Start the dedicated agent with
$ gpg-agent --homedir ~/.gnupg-archlinux --daemon
$ ssh -R REMOTE_SSH_AUTH_SOCK:$SSH_AUTH_SOCK -R /run/user/REMOTE_UID/gnupg/S.gpg-agent:/home/doe/.gnupg-archlinux/S.gpg-agent.extra build.archlinux.org
or, if using GnuPG as your SSH agent:
$ ssh -R /run/user/REMOTE_UID/gnupg/S.gpg-agent.ssh:/run/user/LOCAL_UID/gnupg/S.gpg-agent.ssh -R /run/user/REMOTE_UID/gnupg/S.gpg-agent:/home/doe/.gnupg-archlinux/S.gpg-agent.extra build.archlinux.org
LOCAL_UID by your user identifier as returned by
id -u on the build server and locally, respectively.
If using ssh-agent, replace
REMOTE_SSH_AUTH_SOCK by the path to the SSH socket on the remote host (it can be anything).
You can make the forwarding permanent for that host. For instance with gpg-agent.ssh:
Host build.archlinux.org RemoteForward /run/user/REMOTE_UID/gnupg/S.gpg-agent /run/user/%i/gnupg/S.gpg-agent.extra RemoteForward /run/user/REMOTE_UID/gnupg/S.gpg-agent.ssh /run/user/%i/gnupg/S.gpg-agent.ssh
REMOTE_UID with the user UID on the build server.
From then on, the procedure should be exactly the same as a local build:
$ ssh build.archlinux.org $ pkgctl repo clone existing-package $ ...
TODO list retiring a Trusted User
When a TU resigns the following list has be followed, these steps do not apply when a TU resigns but is still a Developer.
- All packages packaged by the retiree should be resigned (so rebuild).
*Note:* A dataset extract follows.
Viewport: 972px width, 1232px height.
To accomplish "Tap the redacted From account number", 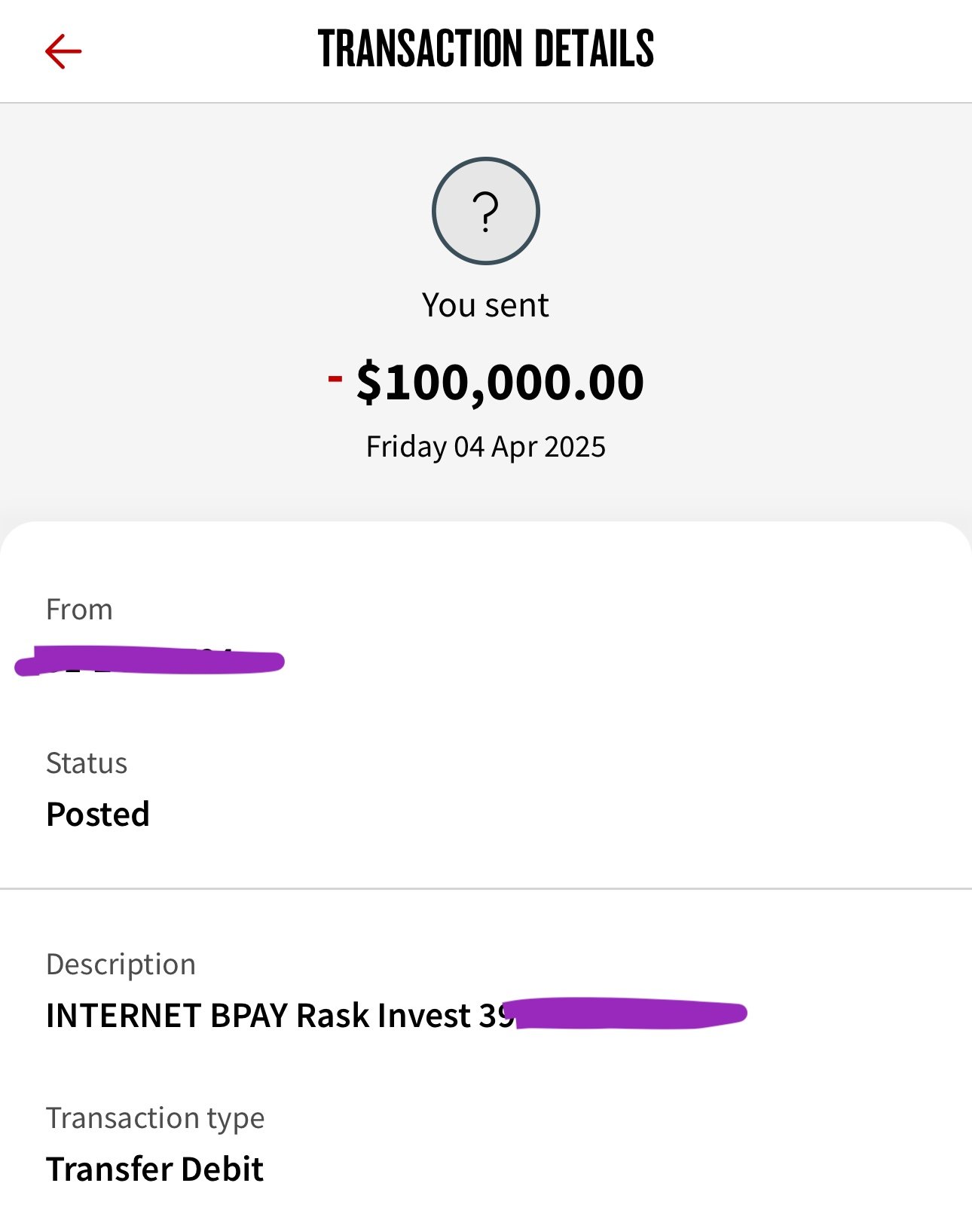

Packages packaged by the retiree can be found in Archweb https://archlinux.org/packages/?sort=&q=&packager=$packager&flagged= where packager is the username on Archweb.
- The account of the retiree should be disabled on Archweb and added to the 'Retired Trusted users' group. The retiree should be removed from the 'Trusted Users' and the repository permissions should be reduced to none.
- The shell access to our servers should be disabled. (notably repos.archlinux.org, pkgbuild.com)
- The GPG key should be removed and a new archlinux-keyring package should be pushed to the repos. Create bug reports in the keyring project to remove the keys of the retired Trusted Users.
- Remove the TU group from their AUR account.
- A bureaucrat should remove their wiki account from the Arch Linux Trusted Users group.
- A BBS admin should change their account on forums.